かつて彼女が、そして現在アンデション首相が所属する社会民主主義政党は、北欧政治の歴史を中心的に担ってきた政党である。同時に、歴史や伝統が強い分、規模も大きく、結果として内部対立やリーダーの座を狙っての足の引っ張り合いや競争も激しい傾向にある。こうした党内のカルチャーや勢力争いは、女性リーダーの誕生を難しくさせてきた一因だと筆者は考えている。リンド氏やアンデション首相が登場するまで、結党から100年以上待たなければならなかったのだ。
リンド氏が死亡したのは9月11日。奇しくも今回の選挙日と同日の19年前の出来事だった。アンデション首相は選挙日当日、姉妹政党であるノルウェー、フィンランド、デンマーク、スウェーデンの青年部の若者と共に、まず初めにリンド氏のお墓をお参りしている。
市民に聞く「なぜ女性首相がいなかったのか、わからない」
では現地の市民たちは、「なぜ女性首相が誕生してこなかったのか」についてどう考え、「女性首相の誕生、そして彼女の手腕をどう評価している」のだろうか。
50人以上に聞いてみた結果、驚くことに9割を超える人が「なぜ今まで女性首相がいなかったのか。

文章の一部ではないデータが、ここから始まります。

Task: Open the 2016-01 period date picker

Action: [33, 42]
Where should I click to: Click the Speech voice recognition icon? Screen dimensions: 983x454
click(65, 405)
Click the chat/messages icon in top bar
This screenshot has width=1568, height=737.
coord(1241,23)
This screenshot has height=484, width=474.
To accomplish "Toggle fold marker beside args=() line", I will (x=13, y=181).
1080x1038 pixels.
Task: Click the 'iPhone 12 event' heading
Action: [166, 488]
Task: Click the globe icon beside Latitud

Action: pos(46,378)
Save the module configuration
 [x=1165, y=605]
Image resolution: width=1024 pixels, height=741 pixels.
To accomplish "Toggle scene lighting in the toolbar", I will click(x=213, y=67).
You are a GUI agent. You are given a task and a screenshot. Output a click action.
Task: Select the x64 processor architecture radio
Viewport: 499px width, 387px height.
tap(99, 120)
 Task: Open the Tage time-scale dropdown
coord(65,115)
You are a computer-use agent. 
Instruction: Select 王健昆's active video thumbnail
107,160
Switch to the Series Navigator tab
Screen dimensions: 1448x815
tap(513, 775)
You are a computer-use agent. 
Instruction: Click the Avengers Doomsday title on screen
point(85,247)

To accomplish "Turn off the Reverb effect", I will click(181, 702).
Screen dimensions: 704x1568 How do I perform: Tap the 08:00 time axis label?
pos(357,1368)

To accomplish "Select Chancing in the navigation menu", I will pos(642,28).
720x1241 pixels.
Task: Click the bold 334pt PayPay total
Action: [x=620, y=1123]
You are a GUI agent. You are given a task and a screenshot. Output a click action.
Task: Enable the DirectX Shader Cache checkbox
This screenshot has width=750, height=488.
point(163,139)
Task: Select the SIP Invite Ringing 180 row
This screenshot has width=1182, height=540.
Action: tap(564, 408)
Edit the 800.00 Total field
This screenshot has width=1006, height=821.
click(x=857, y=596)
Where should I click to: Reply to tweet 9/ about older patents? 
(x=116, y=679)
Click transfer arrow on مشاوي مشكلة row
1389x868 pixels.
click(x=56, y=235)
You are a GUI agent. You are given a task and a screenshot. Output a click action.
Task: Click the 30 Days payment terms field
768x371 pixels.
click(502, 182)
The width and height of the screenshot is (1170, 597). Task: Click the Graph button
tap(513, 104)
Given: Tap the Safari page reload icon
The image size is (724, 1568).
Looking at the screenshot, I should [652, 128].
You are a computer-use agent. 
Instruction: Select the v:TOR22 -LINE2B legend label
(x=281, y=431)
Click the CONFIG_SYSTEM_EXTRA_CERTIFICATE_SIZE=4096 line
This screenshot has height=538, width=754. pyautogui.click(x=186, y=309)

なんでだろう、わからない」と答えた。一方で、首相の政治色に関係なく、「女性首相が誕生してよかった、もうそういう頃合いだった」というのが共通する空気でもあった。
投票日前日、アンデション首相が最後の演説場所として選んだのは、首都の郊外にある小さな駅前だった。党支持者が圧倒的に多い地域で、駅周辺には小さな飲食店しかない。現場には地元の市民が1時間前から次々と集まり始め、賑わっていた。
ソフィアさんはアンデション首相の名前「マグダ」が書かれたキャップ帽子をかぶって、娘と一緒に応援に来ていた。
女性首相についてソフィアさんは「マグダレナ(=アンデション)首相のことが大好き。首相が女性であることで、国はいい方向に変わっていると思います。娘が女性首相のロールモデルを見て育つことができるのは大きな意味を持ちます。『あなたはなりたいものになれるのよ』というメッセージを送ることにもなります」と話す。
スウェーデンに多くの女性議員がいることがあなたの日常に影響を与えていると思うか、という問いかけにも、「そう感じます。フェミニスト政策も増えるし、女の子たちも政界で女性が代表者となることができるのだと見ることができますから」と答えてくれた。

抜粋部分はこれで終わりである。